No século XXI, isso tem uma importância ainda mais abrangente, pois, principalmente após 1989, com o desmantelamento da União Soviética e a ascensão dos Estados Unidos como única superpotência mundial, fica evidente, na política externa norte-americana, o imperialismo desempenhado pelos (e em nome dos) direitos humanos. Isso porque tal política consiste na invasão dos mais variados Estados (é só pensar nas invasões ao Iraque e ao Afeganistão e, mais recentemente, na discussão sobre a invasão da Síria) para a aplicação da democracia ou para o enfrentamento da “guerra contra o terror”. Como é notório, ambos os objetivos dizem respeito à universalização dos direitos humanos, vale dizer, universalização de uma específica forma de governar e guiar o Estado.

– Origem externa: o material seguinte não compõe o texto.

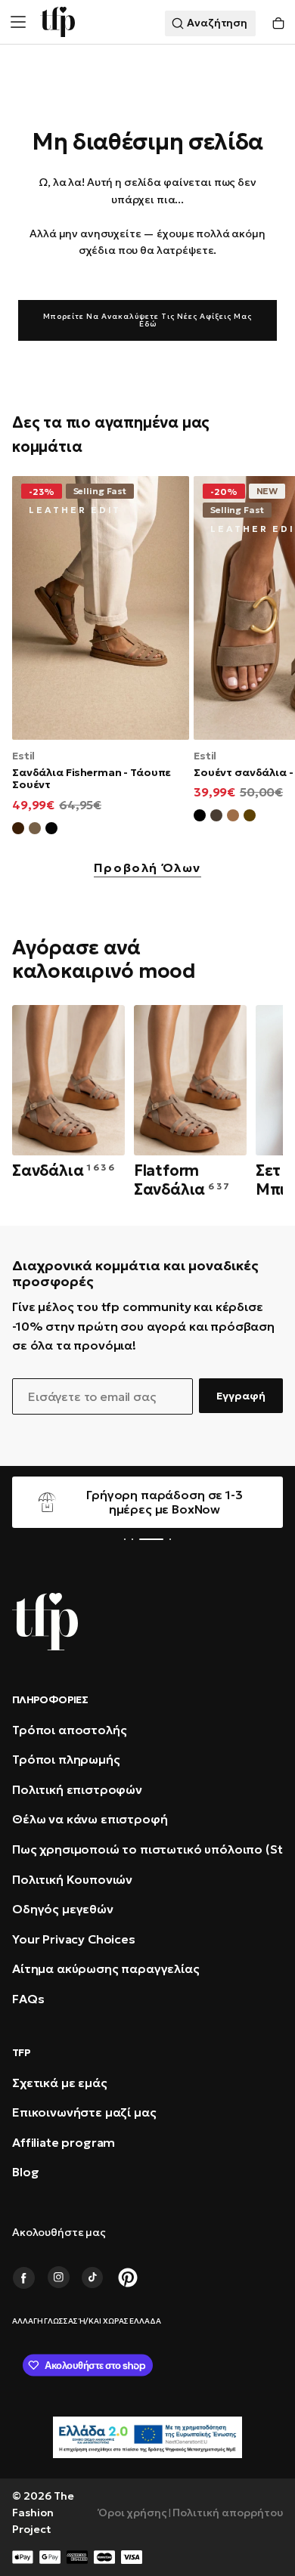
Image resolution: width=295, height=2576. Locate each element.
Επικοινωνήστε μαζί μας (84, 2112)
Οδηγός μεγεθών (62, 1908)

Segundo Hobsbawm,[1] o imperialismo dos direitos humanos tem características peculiares. Em primeiro lugar, parte da proposição da legitimidade e até da necessidade de intervenções armadas internacionais para introduzir ou impor os direitos humanos em uma era de crescente barbárie. Em segundo lugar, os regimes tiranos seriam imunes à mudança interna, de modo que apenas a força armada externa poderia conduzi-los a adotar os valores e instituições políticas ocidentais. Em terceiro lugar, acredita-se que tais instituições podem ter êxito em qualquer lugar e, assim, cuidar eficazmente dos problemas transnacionais e trazer a paz ao invés de instaurar a desordem.
O objetivo deste artigo é problematizar essas premissas.
Quanto à primeira, embora os direitos humanos sejam o instrumento apto para acabar com a barbárie e instaurar a ordem, não é o que vimos no Afeganistão e no Iraque – os dois últimos países que os Estados Unidos interviram nos últimos tempos. Para só ficar num exemplo, uma pesquisa da Escola de Saúde Pública John Hopkins Bloomberg estimou que ocorreram mais de 600 mil mortes no Iraque desde a ocupação da coalizão liderada pelos norte-americanos, embora menos de um terço (26%) tenha sido atribuído aos militares da coalizão que invadiu o país de Saddam Hussein.[2]
Isso revela que a invasão do Iraque, que deu origem a uma guerra civil sem precedentes neste país, ao contrário de semear a ordem, provocou a barbárie, e hoje, mesmo com a retirada das tropas do Iraque, esse país não conseguiu retomar o controle administrativo que possuía antes da invasão.
Quanto à segunda premissa, embora alguns países só consigam mudar as suas estruturas políticas a partir de uma ação externa, não é o que vimos com os recentes acontecimentos que originaram a “Primavera Árabe”. Na Tunísia, após um jovem atear fogo no próprio corpo em razão das condições de vida do país, o então presidente Zine el-Abdine Ben Ali, pressionado pela situação e pelos protestos que se multiplicavam, fugiu para a Arábia Saudita.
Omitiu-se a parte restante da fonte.